Sterling vs Humble Yellow
Sterling is a Benjamin Moore color while Humble Yellow comes from Jotun. Sterling reads as grey, while Humble Yellow reads as beige-yellow — two distinct hue families, not close cousins. At LRV 62 vs 57, Sterling will read as the brighter of the two — a 6-point gap that matters most in north-facing or low-light rooms. The tonal difference — Sterling's green character against Humble Yellow's warm — becomes most visible against white trim or in morning light. At ΔE 14.1, these are genuinely distinct colors — a strong contrast if used together, or a meaningful choice between two different directions. Below you'll find 1 real-room photo comparison where both colors appear side by side, plus 5 simulated room previews.

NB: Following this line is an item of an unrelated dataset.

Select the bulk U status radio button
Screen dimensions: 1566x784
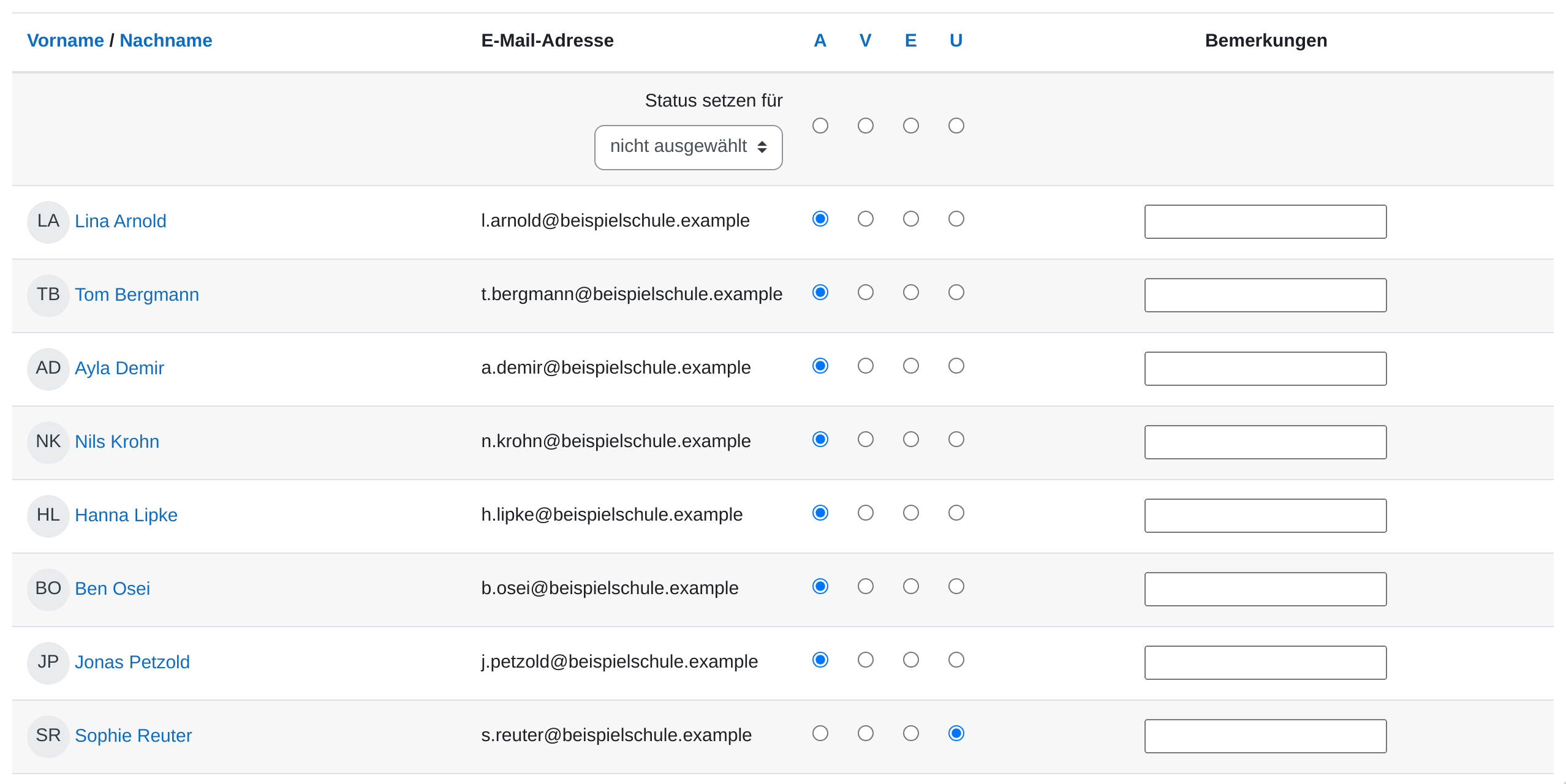point(956,126)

Sterling vs Humble Yellow in Real Spaces
1 real room side by side. Seeing Sterling and Humble Yellow in actual rooms makes the difference concrete; browse the spaces below to get a feel for how each color lives on a wall.
Living Room
Living rooms test a color across a full range of conditions — morning sun, afternoon shade, and evening lamp light all shift how both of these read. Sterling has the edge in reflectance, which shows as a quiet sense of added space rather than an obvious contrast.
Color Details
Sterling vs Humble Yellow Simulated Comparison
5 simulated room previews — drag the slider on each to see Sterling on one side and Humble Yellow on the other.

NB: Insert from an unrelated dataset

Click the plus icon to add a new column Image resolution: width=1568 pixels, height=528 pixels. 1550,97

Digital color is approximate. These simulations are generated from the manufacturer's hex values and overlaid on grayscale room photos — your screen's calibration, brightness, and viewing angle all affect how they render. Before committing to either color, test physical samples in your own space under the light you actually live with.
More Sterling comparisons
See how Sterling stacks up against other well-photographed colors across different brands and tones.